While many qualified addiction treatment centers offer sound after rehab programs, 12 Keys Rehab believes in implementing an after rehab treatment plan for its clients, for it’s clients that also in many ways maps out how family members can assist their loved ones in their recovery as well.

Family counseling is an important part of the comprehensive addiction treatment programs offered at 12 Keys, and the dedicated staff of counselors and therapists are certified and trained in family counseling. Family-involved therapy can be very useful in helping clients with their after rehab planning. Family-involved therapy helps educate family members about their own actions and behaviors that may have been factors in the continuation of their loved one’s substance abuse. Through weekly counseling sessions, family members can work on identifying those behaviors and implement new behaviors and actions that will support their loved ones after they have completed inpatient treatment.

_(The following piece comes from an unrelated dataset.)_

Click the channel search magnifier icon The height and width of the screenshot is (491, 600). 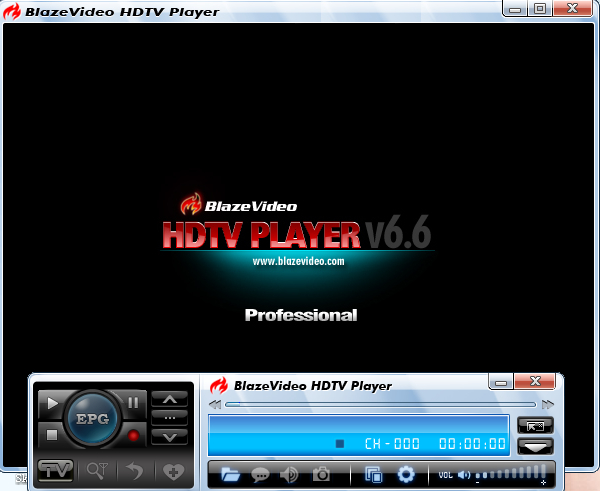click(x=98, y=470)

Oftentimes, family members are completely unaware that they were in fact enabling their loved ones during the throes of their active addiction. At 12 Keys, counselors will work with family members to not only identify and address those behaviors and actions, but also to help them deal with their own feelings and emotions brought on by their loved one’s addiction.

Clients at 12 Keys will engage in counseling sessions with their family members to see how their actions affected each family member. Family members will often write impact letters that detail the level of pain experienced by them through their loved one’s actions during their addiction. When a client sees for the first time how much their actions while actively using hurt their families, then the process of healing can truly begin.

Family members can indeed play an important role in the ongoing after rehab of their loved ones after they have completed inpatient treatment. 12 Keys Rehab is a substance abuse rehabilitation center that firmly believes in giving each family member their own set of tools and resources that can in fact help their loved ones maintain a long-term life in recovery.